Chapter 16 | DNA, RNA and Proteins
- Explain Griffith’s transformation experiments. What did he conclude from them?
- Why were radioactive sulfur and phosphorous used to label bacteriophage in Hershey and Chase’s experiments?
- Provide a brief summary of the Sanger sequencing method.
- Describe the structure and complementary base pairing of DNA.
- How did the scientific community learn that DNA replication takes place in a semi-conservative fashion?
- DNA replication is bidirectional and discontinuous; explain your understanding of those concepts.
- What are Okazaki fragments and how they are formed?
- If the rate of replication in a particular prokaryote is 900 nucleotides per second, how long would it take 1.2 million base pair genomes to make two copies?
- Explain the events taking place at the replication fork. If the gene for helicase is mutated, what part of replication will be affected?
- What is the role of a primer in DNA replication? What would happen if you forgot to add a primer in a tube containing the reaction mix for a DNA sequencing reaction?
- How do the linear chromosomes in eukaryotes ensure that its ends are replicated completely?

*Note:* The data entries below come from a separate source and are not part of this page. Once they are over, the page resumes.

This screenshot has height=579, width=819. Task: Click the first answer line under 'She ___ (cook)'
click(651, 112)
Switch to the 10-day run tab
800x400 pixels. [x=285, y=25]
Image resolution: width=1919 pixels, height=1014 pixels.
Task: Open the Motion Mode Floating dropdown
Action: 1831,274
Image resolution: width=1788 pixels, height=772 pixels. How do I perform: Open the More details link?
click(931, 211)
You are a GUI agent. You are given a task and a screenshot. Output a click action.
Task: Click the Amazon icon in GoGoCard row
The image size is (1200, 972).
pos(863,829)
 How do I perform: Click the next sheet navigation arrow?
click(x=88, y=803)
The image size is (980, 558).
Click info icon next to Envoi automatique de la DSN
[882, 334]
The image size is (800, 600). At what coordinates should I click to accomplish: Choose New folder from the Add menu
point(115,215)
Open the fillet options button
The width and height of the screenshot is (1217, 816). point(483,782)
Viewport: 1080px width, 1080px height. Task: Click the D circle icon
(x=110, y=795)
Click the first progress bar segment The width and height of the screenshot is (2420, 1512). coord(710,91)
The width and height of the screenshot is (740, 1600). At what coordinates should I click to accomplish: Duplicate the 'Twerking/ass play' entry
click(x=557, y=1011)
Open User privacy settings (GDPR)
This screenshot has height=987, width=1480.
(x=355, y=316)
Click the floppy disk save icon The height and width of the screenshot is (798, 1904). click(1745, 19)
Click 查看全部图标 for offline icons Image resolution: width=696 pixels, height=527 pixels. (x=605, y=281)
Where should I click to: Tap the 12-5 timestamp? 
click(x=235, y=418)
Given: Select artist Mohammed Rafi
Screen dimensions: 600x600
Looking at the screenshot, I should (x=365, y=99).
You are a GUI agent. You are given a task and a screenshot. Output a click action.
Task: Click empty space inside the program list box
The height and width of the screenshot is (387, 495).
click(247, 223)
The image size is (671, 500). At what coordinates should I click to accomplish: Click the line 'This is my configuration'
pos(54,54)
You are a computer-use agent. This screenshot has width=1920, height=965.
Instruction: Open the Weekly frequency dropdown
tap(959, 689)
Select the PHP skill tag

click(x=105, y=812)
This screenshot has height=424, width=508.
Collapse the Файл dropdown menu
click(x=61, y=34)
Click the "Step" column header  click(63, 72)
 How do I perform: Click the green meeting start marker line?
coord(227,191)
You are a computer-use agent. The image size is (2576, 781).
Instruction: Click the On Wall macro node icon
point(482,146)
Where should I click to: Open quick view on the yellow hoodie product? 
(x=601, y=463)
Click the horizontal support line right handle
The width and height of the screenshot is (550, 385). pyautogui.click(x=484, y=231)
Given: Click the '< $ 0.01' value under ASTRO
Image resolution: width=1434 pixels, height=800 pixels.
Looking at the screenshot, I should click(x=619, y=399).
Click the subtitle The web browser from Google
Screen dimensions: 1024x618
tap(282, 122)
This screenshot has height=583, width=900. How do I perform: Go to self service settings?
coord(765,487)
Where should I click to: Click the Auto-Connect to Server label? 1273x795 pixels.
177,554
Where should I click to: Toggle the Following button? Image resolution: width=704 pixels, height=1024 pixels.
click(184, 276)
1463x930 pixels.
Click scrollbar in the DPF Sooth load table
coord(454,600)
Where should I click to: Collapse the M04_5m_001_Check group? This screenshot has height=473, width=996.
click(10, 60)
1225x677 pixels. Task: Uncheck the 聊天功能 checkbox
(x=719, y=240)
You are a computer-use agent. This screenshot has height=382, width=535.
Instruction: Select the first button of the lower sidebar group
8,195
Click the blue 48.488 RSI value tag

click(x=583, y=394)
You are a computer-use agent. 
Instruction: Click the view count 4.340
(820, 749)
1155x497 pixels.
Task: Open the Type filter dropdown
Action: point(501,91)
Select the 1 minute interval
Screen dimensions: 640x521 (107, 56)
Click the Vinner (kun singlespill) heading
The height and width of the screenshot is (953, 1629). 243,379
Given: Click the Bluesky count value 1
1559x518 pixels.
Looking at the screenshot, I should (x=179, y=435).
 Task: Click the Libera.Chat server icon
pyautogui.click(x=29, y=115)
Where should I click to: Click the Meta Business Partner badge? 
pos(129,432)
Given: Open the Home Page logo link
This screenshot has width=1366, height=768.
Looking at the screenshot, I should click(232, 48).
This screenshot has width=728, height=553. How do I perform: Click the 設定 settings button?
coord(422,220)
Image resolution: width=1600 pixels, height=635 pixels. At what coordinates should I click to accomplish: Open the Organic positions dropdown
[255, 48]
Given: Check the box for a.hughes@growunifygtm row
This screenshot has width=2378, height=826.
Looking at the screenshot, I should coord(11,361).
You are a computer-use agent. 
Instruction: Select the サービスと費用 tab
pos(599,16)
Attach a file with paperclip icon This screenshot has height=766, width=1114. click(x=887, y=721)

- What is the consequence of mutation of a mismatch repair enzyme? How will this affect the function of a gene?
- Imagine if there were 200 commonly occurring amino acids instead of 20. Given what you know about the genetic code, what would be the shortest possible codon length? Explain.
- Discuss how degeneracy of the genetic code makes cells more robust to mutations.
- Transcribe and translate the following DNA sequence (nontemplate strand): 5′-ATGGCCGGTTATTAAGCA-3′
- Explain how single nucleotide changes can have vastly different effects on protein function.